Normandos (Vikingos)

Tuesday, March 15, 2011

Los vikingos, o normandos, eran pueblos paganos de raza germánica que habitaban Dinamarca y la península escandinava. Comprendían tres tribus principales: daneses, noruegos y suecos. La mayor parte de los normandos vivían del mar, lo cual desarrolló sus hábitos piratescos y casi toda su expansión se hizo a través del litoral europeo y remontando los ríos del continente. Los barcos se agrupaban en flotillas y estaban al mando de jefes llamados "vikings", que significa reyes del mar. Su naves eran pequeñas y veloces, carecían de puente y dificilmente sobrepasaban los treinta metros de largo. Los vikingos no participaron en las grandes invasiones de los siglos V y VI, pero a principios del siglo IX, obligados por el aumento de la población y la aridez de sus tierras, se lanzaron sobre el mundo occidental, primeros en fugaces correrías, luego estableciendose en los territorios.

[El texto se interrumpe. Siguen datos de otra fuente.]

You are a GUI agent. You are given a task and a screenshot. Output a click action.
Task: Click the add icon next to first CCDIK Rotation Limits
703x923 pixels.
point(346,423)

Los normandos eran altos, blancos, rubios, ojos azules o grises. Eran extremadamente audaces y valerosos guerreros, hábiles con la espada y el hacha de guerra; también usaban lanzas. Entre sus armas defensivas figuraban el escudo (redondo) y el yelmo vikingo, que era de hierro, redondeado como una cúpula y con protectores para la nariz; no tenía cuernos como comunmente se cree. Luchaban en tierra con tanta eficacia como lo hacían en el mar. Desembarcaban sorpresivamente y, luego de apoderarse de los caballos, se entregaban al saqueo para luego desaparecer.

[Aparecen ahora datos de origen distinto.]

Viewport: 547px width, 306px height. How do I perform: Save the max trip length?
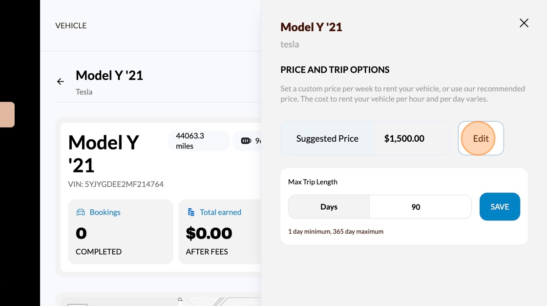500,207
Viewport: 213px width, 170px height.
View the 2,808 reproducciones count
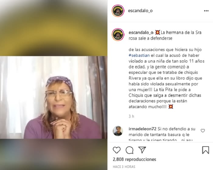pos(134,159)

Los primeros objetivos de los ataques normandos fueron las costas de las islas Británicas, y, al finalizar el siglo IX se habían apoderado de la mayor parte de esos territorios, desplazando a los pictos en el norte, y a los sajones en la costa oriental de Inglaterra. Francia soportó casi dos siglos los ataques vikingos. Las principales ciudades fueron saqueadas, e incluso Paris conoció el asedio. A principios del siglo X, los normandos, acaudillados por su jefe Rolón, se habían establecido en la región del Sena inferior. En el año 911, el rey de Francia, Carlos el Simple quiso poner fin a la amenaza y cedió a Rolón el mencionado territorio, que incluía la península de Contentin, y que a partir de entonces se llamó Normandía. Además el jefe normando recibió el título de duque y aceptó en convertirse al cristianismo al contraer matrimonio con la hija del monarca francés. Este pacto puso fin a los ataques. Con el tiempo los normandos allí establecidos adoptaron la lengua y costumbres francesas.

Los normandos también realizaron constantes incursiones piratas sobre las costas de la península Ibérica. Era tal la fiereza y audacia de sus ataques, que los árabes invasores de España lo llamaron los hechiceros del norte. Luego penetraron en el Mediterráneo y se dirigieron a Italia, donde conquistaron Nápoles y Calabria. En Sicilia consiguieron desalojar a los musulmanes. También se establecieron en Rusia, a orillas del lago Ladoga, de donde pasaron a Novgorod y Kiev. Los vikingos descubrieron Islandia, Greolandia y la península de El Labrador, en las costas atlánticas de la América del Norte.